3、 上周危害较大的计算机病毒名称、类型、传播方式、主要危害等情况?
  排名 英文名称 中文名称 变化趋势 所占百分比 感染计算机数量
  1 Downloader.DoubleAgent.a 暂无 →0  2.67% 2685
  2 Trojan.Generic.aritr 暂无 ↑3  2.39% 2402
  3 Trojan.Scar.ike 暂无 ↑3  1.69% 1696
  4 Trojan.Generic.ariyo 暂无  1.40% 1413
  5 Trojan.Generic.atgpu 暂无  1.40% 1413
  6 TrojanDropper.Injector.bkye 暂无 ↑1  1.40% 1413
  7 TrojanDownloader.JS.bbah 暂无 ↓5  1.26% 1272
  8 Backdoor/Bifrose.lkj 暂无 ↓5  1.26% 1272
  9 Backdoor/Bifrose.mgn 暂无  1.12% 1130
  10 Exploit.BypassUAC.cb 暂无 →0  1.12% 1130
  合计         15826
4、本周计算机病毒威胁程度为(轻度、中度、严重),判断依据?
本周的计算机病毒危险预计为中度。
5、本周需重点关注的病毒及防范建议?
病毒名称: Backdoor/Win32.Pincav.kyn
病毒类型: 后门
文件 MD5: C3DDBBF331EF7299D2E0332F441065C0
公开范围: 完全公开
危害等级: 4
文件长度: 121,856 字节
感染系统: Windows98以上版本
开发工具: Borland Delphi 6.0 - 7.0
    该恶意代码文件为变种后门类木马,病毒运行后查找RT_RCDATA资源,找到后Load该加密资源(包括IP地址、端口、服务名称等)信息,创建病毒互斥量名为“$OK”,防止病毒多次运行产生的冲突,拷贝自身文件到%System32%目录下,添加注册表病毒服务,开启一个IEXPLORE.EXE进程将病毒代码注入到该进程中连接网络进行通信,被控制的计算机会被控制者完全控制,病毒运行完毕后删除自身原文件。
1、文件运行后会释放以下文件
%System32%\DBS.EXE
2、病毒运行后Load资源加密信息,包括病毒要衍生病毒名称、上线IP地址、端口、服务名等信息
BE2882DACEE16DC0BE648C96D8EB66925BC562349CE26E92BF64E8A8B3FD1BB6CA649C96A4910DB1DC7D
DE9C85A122AACD4BFE8F8DBC2A8BF3299DDAD1E26F
解密后:
10.0.23.1|888|暂无|10|0|DBS.EXE|0|DBS_Server|DBSRemote|110111
3、开启一个IEXPLORE.EXE进程将病毒代码注入到该进程中连接网络进行通信,还有一种方法是注入到userinit.exe进程中。
4、创建病毒服务
HKEY_LOCAL_MACHINE\SYSTEM\ControlSet001\Services\DBS_Server\Description
值: 字符串: "DBSRemote"
HKEY_LOCAL_MACHINE\SYSTEM\ControlSet001\Services\DBS_Server\DisplayName
值: 字符串: "DBS_Server"
HKEY_LOCAL_MACHINE\SYSTEM\ControlSet001\Services\DBS_Server\ImagePath
值: 字符串: "C:\WINDOWS\SYSTEM32\DBS.EXE."
HKEY_LOCAL_MACHINE\SYSTEM\ControlSet001\Services\DBS_Server\Start
值: DWORD: 2 (0x2)
HKEY_LOCAL_MACHINE\SYSTEM\ControlSet001\Services\DBS_Server\Type
值: DWORD: 272 (0x110)
描述:添加注册表服务
协议:TCP
端口:888
IP地址:10.0.23.**
描述:连接到远程IP等待控制端发送控制指令
注:%System32%是一个可变路径。病毒通过查询操作系统来决定当前System文件夹的位置。

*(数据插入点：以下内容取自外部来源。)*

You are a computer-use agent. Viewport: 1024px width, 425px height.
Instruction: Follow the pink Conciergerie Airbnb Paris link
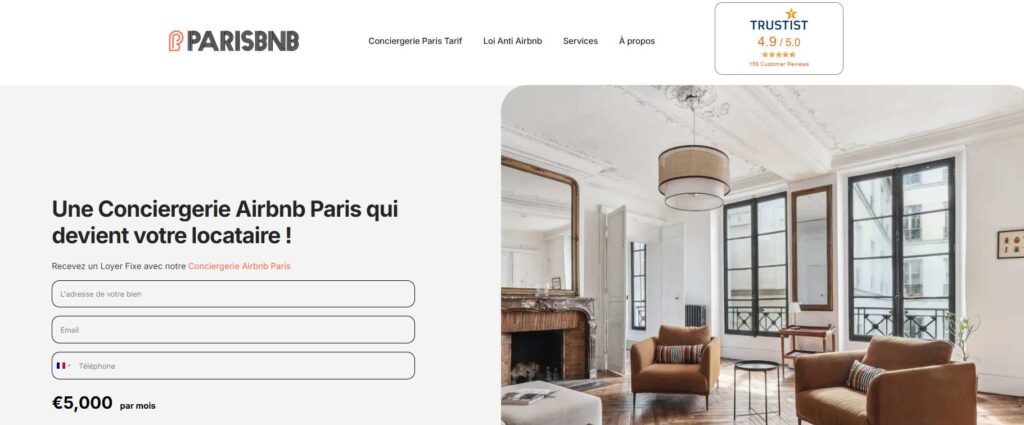(239, 266)
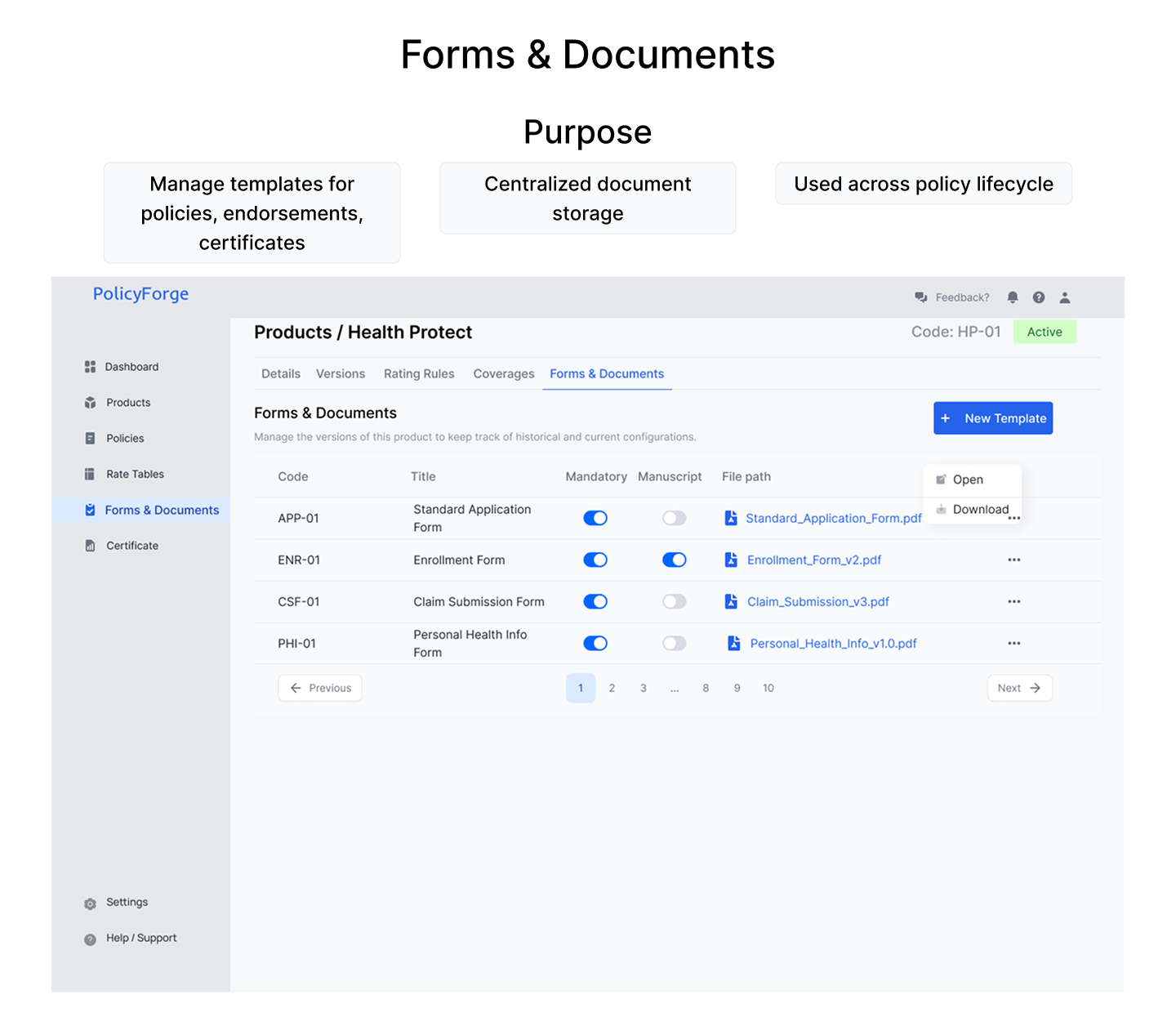Click the PDF icon for Enrollment_Form_v2.pdf
This screenshot has width=1176, height=1035.
point(731,560)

         %Windir%             WINDODWS所在目录
         %DriveLetter%          逻辑驱动器根目录
         %ProgramFiles%          系统程序默认安装目录
         %HomeDrive%           当前启动的系统的所在分区
         %Documents and Settings%     当前用户文档根目录
         %Temp%             \Documents and Settings\当前用户\Local Settings\Temp
         %System32%            系统的 System32文件夹
         Windows2000/NT中默认的安装路径是C:\Winnt\System32
         windows95/98/me中默认的安装路径是%WINDOWS%\System
         windowsXP中默认的安装路径是%system32%
推荐使用ATool管理工具,请点击下载(http://www.antiy.com/cn/download/atool.htm)。
(1)强行结束IEXPLORE.EXE进程。
(2)删除病毒文件
%System32%\DBS.EXE
(3)删除病毒添加的服务
HKEY_LOCAL_MACHINE\SYSTEM\ControlSet001\Services\DBS_Server\Description
值: 字符串: "DBSRemote"
HKEY_LOCAL_MACHINE\SYSTEM\ControlSet001\Services\DBS_Server\DisplayName
值: 字符串: "DBS_Server"
HKEY_LOCAL_MACHINE\SYSTEM\ControlSet001\Services\DBS_Server\ImagePath
值: 字符串: "C:\WINDOWS\SYSTEM32\DBS.EXE."
HKEY_LOCAL_MACHINE\SYSTEM\ControlSet001\Services\DBS_Server\Start
值: DWORD: 2 (0x2)
HKEY_LOCAL_MACHINE\SYSTEM\ControlSet001\Services\DBS_Server\Type
值: DWORD: 272 (0x110)
应对措施及建议:
1. 建立良好的安全习惯,不打开可疑邮件和可疑网站。
2. 不要随意接收聊天工具上传送的文件以及打开发过来的网站链接。
3. 使用移动介质时最好使用鼠标右键打开使用,必要时先要进行扫描。
4. 现在有很多利用系统漏洞传播的病毒,所以给系统打全补丁也很关键。
5. 安装专业的防毒软件升级到最新版本,并开启实时监控功能。
6. 为本机管理员账号设置较为复杂的密码,预防病毒通过密码猜测进行传播,最好是数字与字母组合的密码。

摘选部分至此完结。